Volume II, Issue 3, Page 54

Original Dodge and Plymouth B-Body Muscle 1966-1970 The Restorer’s Guide

“Original Dodge and Plymouth B-Body Muscle 1966-1970 The Restorer’s Guide” by Jim Schild was published by Motorbooks International as part of their “Original” series in 2004. If it isn’t already part of your Mopar library maybe it should be. The book is not so much a restorers guide as it is a reference. There are enough photos of one-owner cars to make it a resource you will turn to again and again when you need a peek at how things should look, especially under the hood.
           
Laid out in segments determined by styling changes the book covers the middle year B-bodies in their entirety by stating with the ’66-67, then on to the ’68-69 and ending with the 1970 model year.
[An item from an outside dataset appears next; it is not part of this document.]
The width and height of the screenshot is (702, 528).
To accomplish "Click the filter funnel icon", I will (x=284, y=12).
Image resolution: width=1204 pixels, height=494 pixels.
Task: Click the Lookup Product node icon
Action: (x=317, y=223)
There are shots of four-door cars and lowly 318 cars along with the requisite Hemi and performance models. The only cars conspicuously absent are wagons, despite their being covered in the text. 
           
Each chapter starts with an overview of the line with sales figures and major changes described. Then it goes into the specific Dodge or Plymouth cars and begins with an overview of the specific line by describing all the models available under that badge along with their corporate codes (i.e.: The 1966 Plymouth Satellite is an RP23 model). Engine availability is outlined for each specific model. Body and sheet metal are described in detail including specific part numbers for doors, deck lids and bumpers, etc. Even the badges are given complete breakdowns with part numbers too. Interiors are up next and the attention to detail here is noteworthy and well illustrated. At the end of each chapter the engine, engine compartment, undercarriage, transmission, driveline, and tires and wheels are described. Again, full color photos and part numbers are in abundance here.
             
Special sections are included in each chapter for accessory groups and special models like the A12 ’69 and a half six-pack cars and the 1967 WO23/RO23 B/Stock drag package cars. Oddly enough, neither the Charger Daytona nor Plymouth Superbird merits such attention despite being featured in the main text and in photos. For each chapter there is also a complete breakdown on sales figures as well as exterior and interior paint and trim combinations complete with their respective corporate codes. There is a series of strange typos in the’67 production figures. Model WP27 is listed under Charger as a two-door convertible and XP29 is listed under Belvedere as a two-door sport hardtop. The WP27 is indeed a two-door convertible but it is a Coronet and the XP29 could only be a Charger.
           
Despite all this attention to detail there are no full length under car shots or rear axle photos. There are also only two photos of engines without their air cleaners on leaving us to guess what the linkages should look like or even what the carburetors should look like. To the books credit there is one photo of an LA318 equipped engine bay that is correct and one of an early 318 that is unfortunately incorrect. There are no six cylinders featured at all.
           
In the end Original Dodge Plymouth B-Body covers a subject that on the best of days is rife with misinformation and misrepresentation. This book, for the most part, avoids both mistakes. It is certainly not the end all, be all, definitive guide but it does a good job within the confines of the series. As a companion volume to other Mopar books it does a great job of filling in some of the informational gaps.